A plainer, less poetic way of writing this might be
Every time a leaf fragment blew under the door, the wall panels flipped open
and the copper scrap rats rushed swiftly out.
Ray Bradbury (1920 - 2012) was a well known fantasy writer, famous for the fantastical and unreal themes in his writing. His writing style has been called 'poetic'. Wall panels that flip open releasing 'copper scrap rats' are definitely fantastical and unreal, and Bradbury's way of writing about them is decidedly poetic.

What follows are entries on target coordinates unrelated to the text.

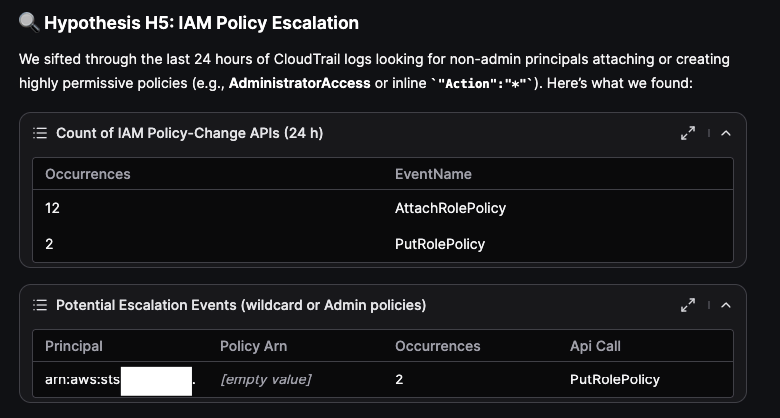Click list icon beside Potential Escalation Events
Screen dimensions: 780x418
pyautogui.click(x=40, y=305)
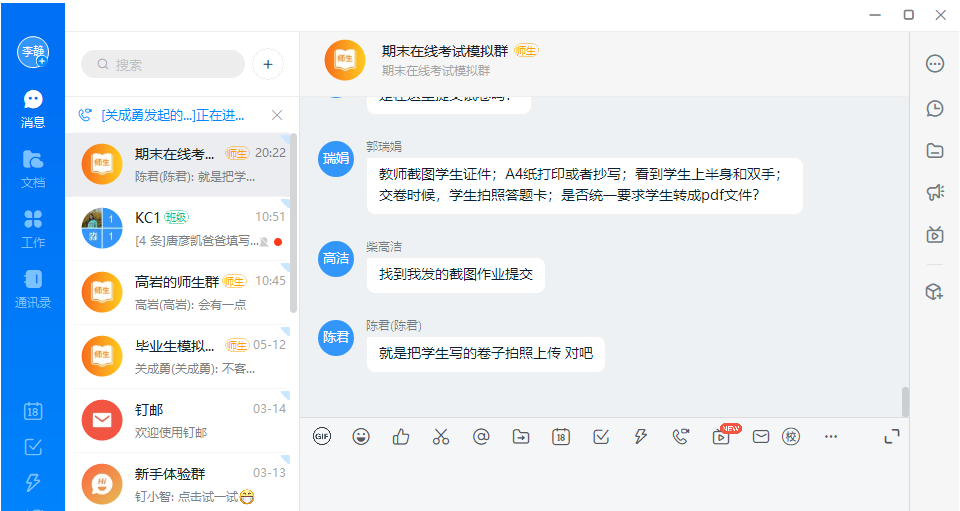Click the @ mention icon
The image size is (960, 511).
click(x=481, y=436)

The 2026 house of 'the future' (as envisaged in 1950) is equipped with metal robot rats and mice which emerge from flaps in the walls to gather up scraps of waste and trash, including fragments of leaves:
The offending dust, hair, or paper, seized in miniature steel jaws,
was raced back to the burrows. There, down tubes which fed into the
cellar, it was dropped into the sighing vent of an incinerator which
sat like evil Baal in a dark corner.